In the recent case of G.G. ex rel. Grimm v. Gloucester Cnty. School Bd., No. 15–2056, 2016 WL 1567467 (4th Cir. Apr. 19, 2016), “gender identity” was the issue. Judge Niemeyer in dissent pointed out that “gender identity” is entirely subjective as it was applied by the 2-1 majority of the 4th Circuit panel.
On May 13, 2016, the United States Departments of Justice and Education issued a joint letter to public schools nationwide, explaining a school’s obligation under Title IX regarding transgender students and “gender identity.”[3] The letter claimed to rely on Title IX of the Education Amendments of 1972 and stated:
“[g]ender identity refers to an individual’s internal sense of gender. A person’s gender identity may be different from or the same as the person’s sex assigned at birth…Under Title IX, a school must treat students consistent with their gender identity even if their education records or identification documents indicate a different sex…Under Title IX, there is no medical diagnosis or treatment requirement that students must meet as a prerequisite to being treated consistent with their gender identity.” (emphases added).
This is purely subjective. It is left to the individual to determine whether “he,” “she” or “s(he)” identifies as female or male on a day-to-day basis.
Legal lines are more acceptable when drawn on the basis of benign and immutable characteristics – e.g., race, color, national origin, sex (biological) and disabilities. Religion is included as a suspect class because of its place in the First Amendment to the U.S. Constitution and Article I Section 13 of the NC Declaration of Rights.
If individuals are allowed to justify and demand acceptance by other private parties of their behavior by wholly self-determined “identity” claims then the law becomes lawless.
To see where this is headed, please see Facebook’s new policy on updating a user’s gender identity on the user’s profile page: https://www.rt.com/usa/236283-facebook-gender-custom-choice/. Facebook offers 58 pre-populated options to choose from OR a user can create and type in the user’s chosen “gender” for the public to see.
HB2 codified the preexisting state law on discrimination and the preexisting state law on local authority. Those wanting to change HB2 have the burden of demonstrating why their proposals are for the public good.
General Assembly: Discrimination and HB2
[1]See http://paulstam.info/wp-content/uploads/2016/05/I-WANT-TO-HELP-PAYPAL.pdf. Also see https://www.aclu.org/map/non-discrimination-laws-state-state-information-map.
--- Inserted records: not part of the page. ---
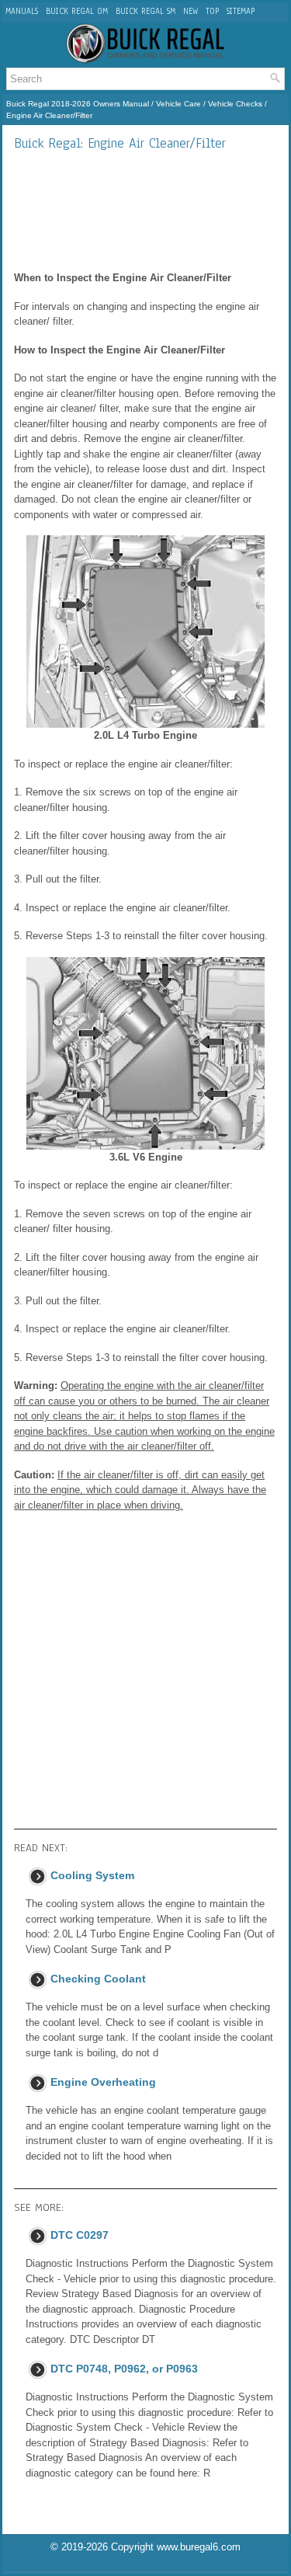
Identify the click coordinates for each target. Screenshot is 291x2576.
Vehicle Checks (235, 103)
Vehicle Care (178, 103)
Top (212, 11)
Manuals (21, 11)
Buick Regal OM (77, 11)
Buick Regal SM (145, 11)
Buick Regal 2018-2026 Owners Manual (77, 103)
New (190, 11)
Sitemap (241, 11)
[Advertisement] (145, 210)
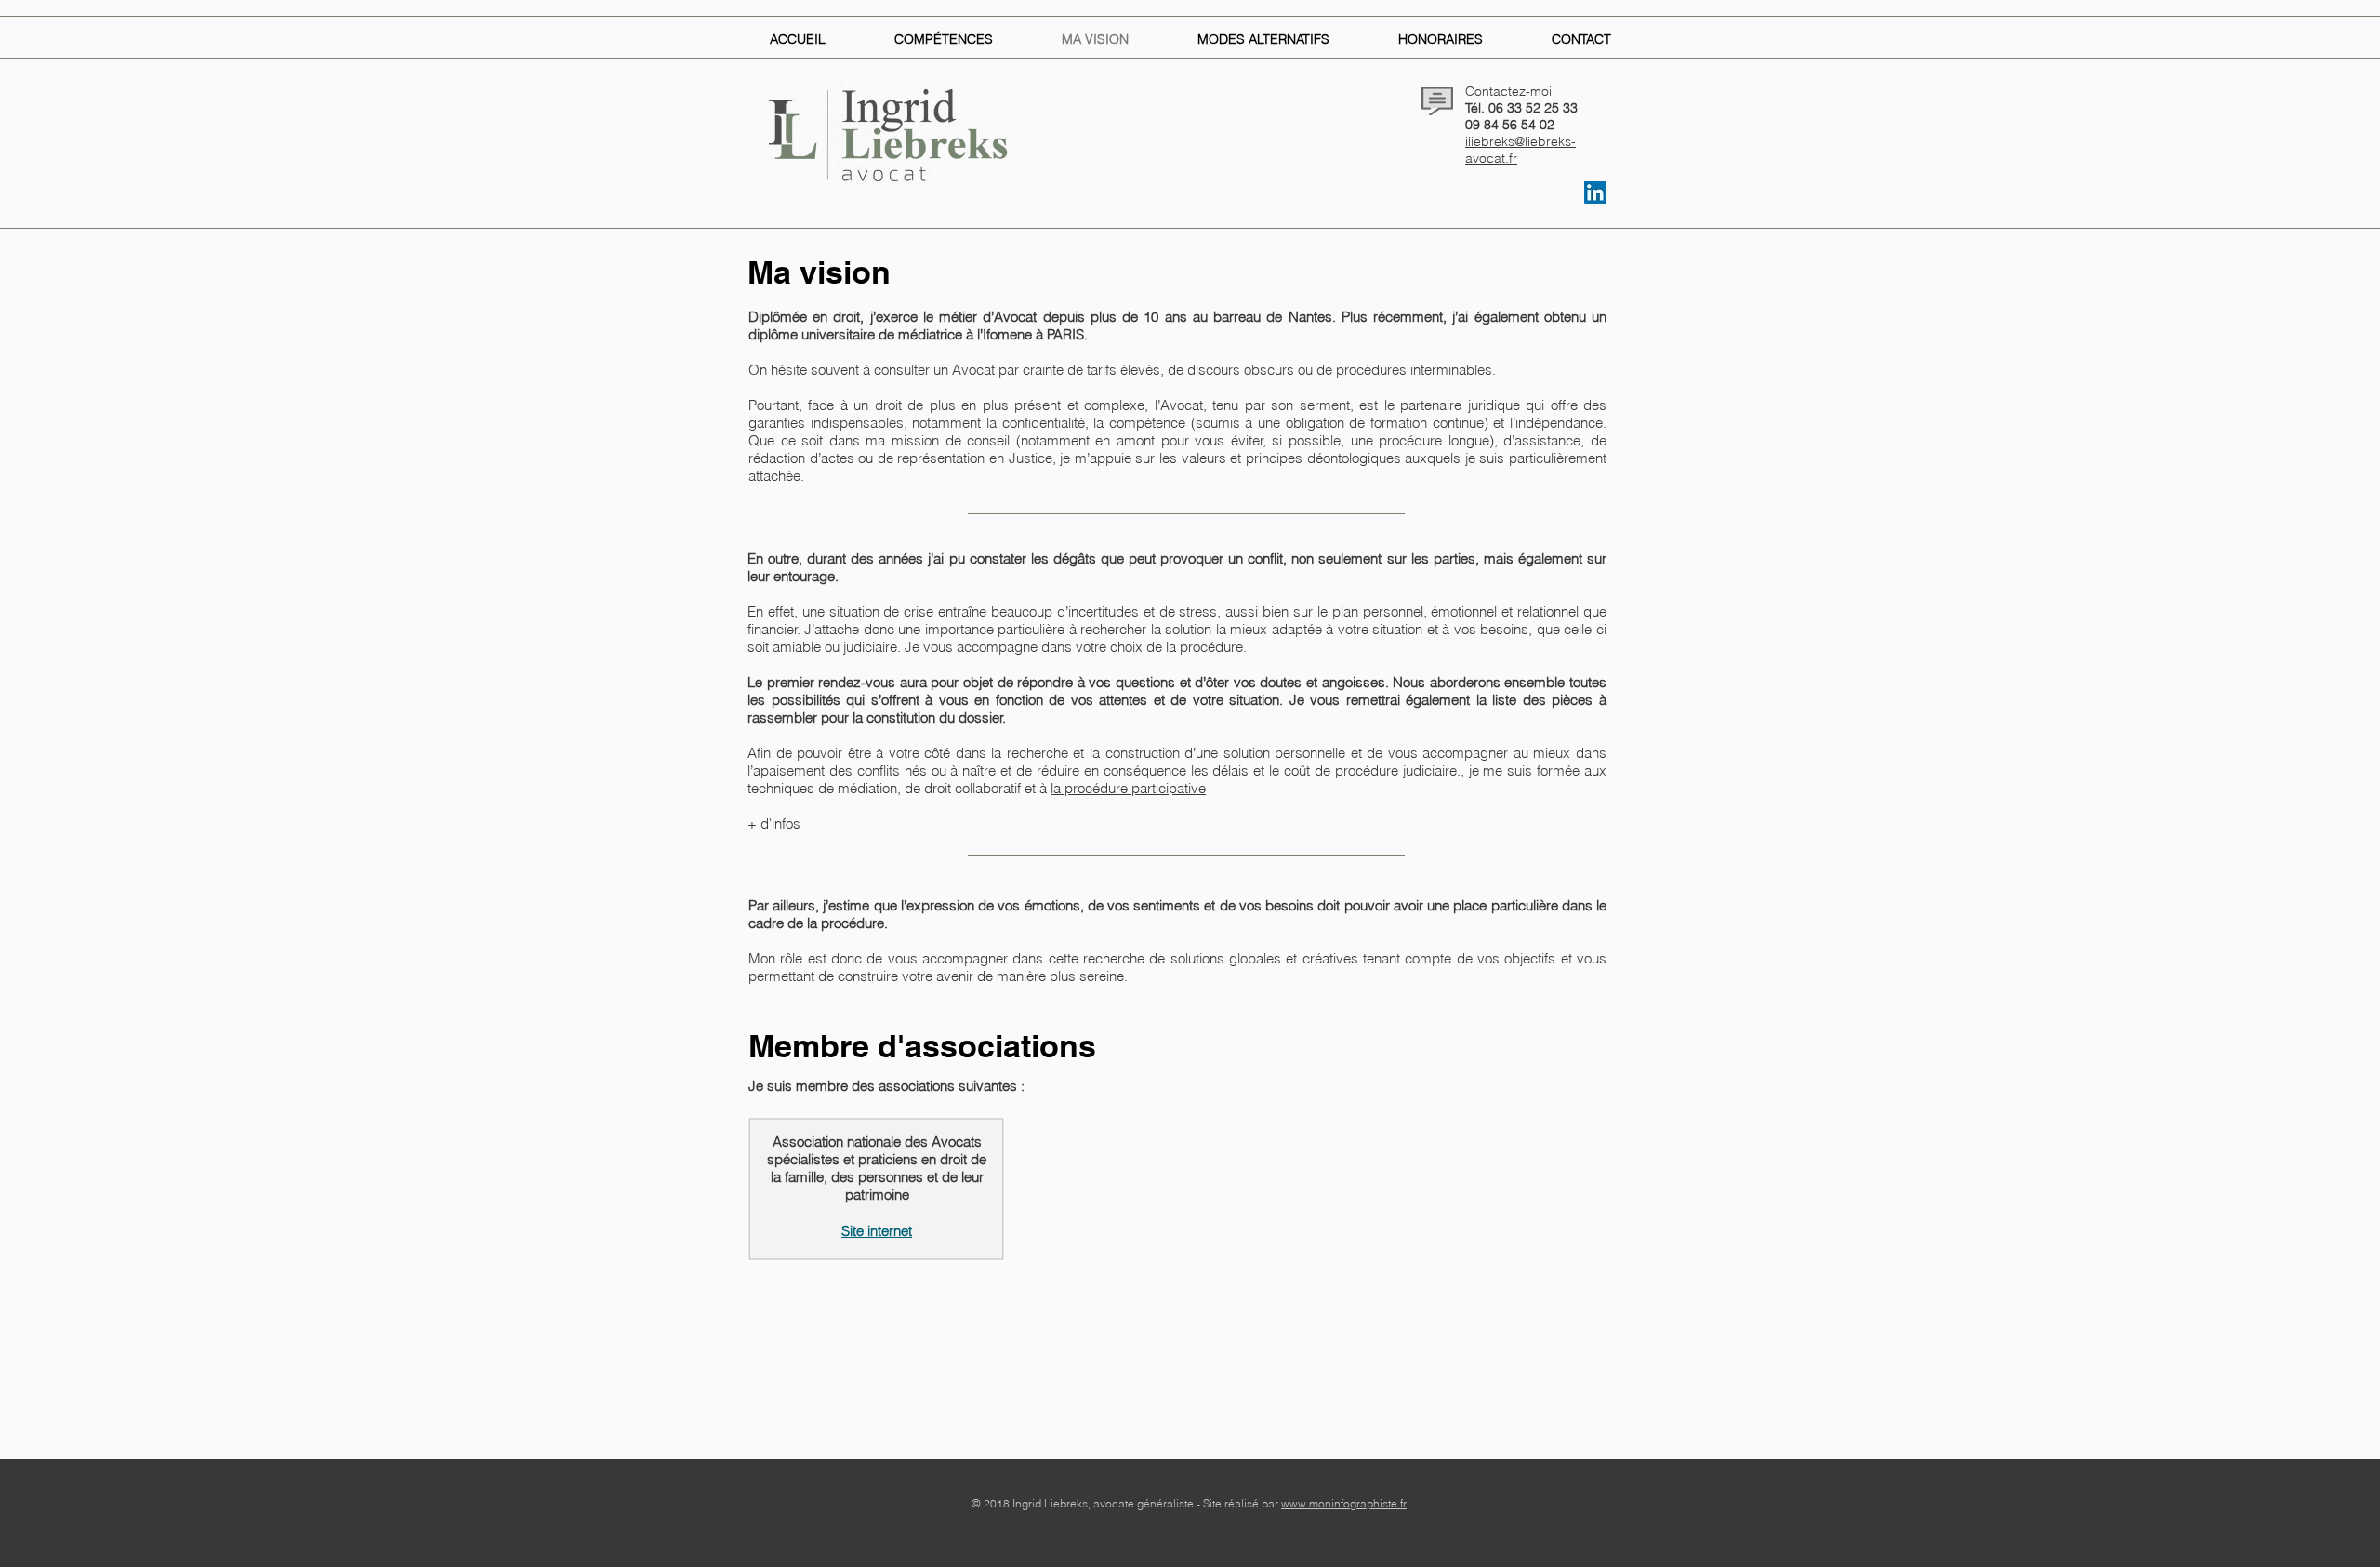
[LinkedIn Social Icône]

[2] The North Carolina Department of Public Safety, Adult Correction and Juvenile Justice stated in a memo on May 10, 2016, that, “Convicted criminals and inmates do have privacy rights when it comes to their using the restroom or changing clothes and they have the right to not be observed by members of the opposite sex while using the restroom or changing clothes. The specific policy language is included in the Prison Rape Elimination Act (PREA), with which the Division of Adult Correction…Community Corrections and Juvenile Justice…abides.”